When things go wrong, 42% of travelers post a negative review

Photo (c) pichetw - Fotolia
Whether it is booking a flight, arranging for a hotel or rental car, or purchasing items for the trip, most consumers world-wide turn first to the internet.

Every travel-related business now has a web presence, and nearly all have e-commerce capabilities. Travel sites like Expedia and Priceline allow consumers one-stop-shopping when it comes to making travel arrangements.

So it might not be all that surprising when MarkMonitor reports its new research that shows 68% of consumers around the world now exclusively turn to the internet to book travel. The problem occurs when something goes wrong.

Negative experiences

“A number of consumers in the study had negative experiences when booking travel online,” the authors write. “Seven out of every 100 people reported their final plans had fallen short of their expectations — particularly when it came to accommodation, car rental and flights.”

A 7% disappointment rate frankly doesn't sound all that large, but the report notes that these mistakes, problems, and disappointments tend to get magnified, thanks to the internet. For example, 42% of the consumers who had a bad travel experience said they posted a negative review, making sure other consumers learned of their disappointment.

Many turn to ConsumerAffairs when things go wrong, voicing displeasure with whatever business they happened to be dealing with – Expedia, United Airlines, or Hilton Hotels, just to name a few.

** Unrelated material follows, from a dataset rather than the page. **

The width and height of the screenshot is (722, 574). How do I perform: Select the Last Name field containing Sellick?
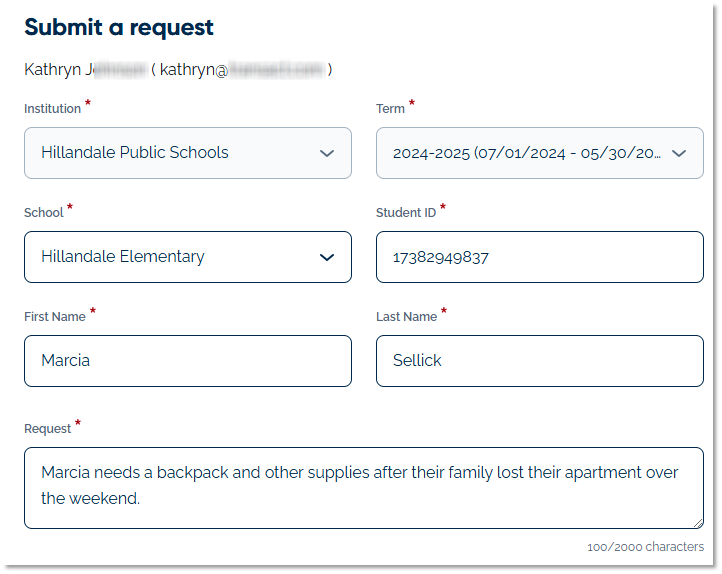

"With the growth of social media and a culture where consumers have the power to make their displeasure widely known through social networking sites, online brand protection has never been more important,” Mark Frost, CEO of MarkMonitor. said in a release.

Huge impact

You begin to see the impact this practice can have, says Frost, when you learn that 47% of travelers say they consult online reviews before making travel plans.

Only 32% of disappointed consumers followed a more formal report procedure, taking the issue directly to the company involved or to an official licensing body or trade association.

The study's takeaway for consumers, says Frost, is the need for a better understanding of how online travel works. For travel businesses, he says brands with an online presence need to protect themselves through a solid plan to deal with unhappy travelers before their issues hit social media.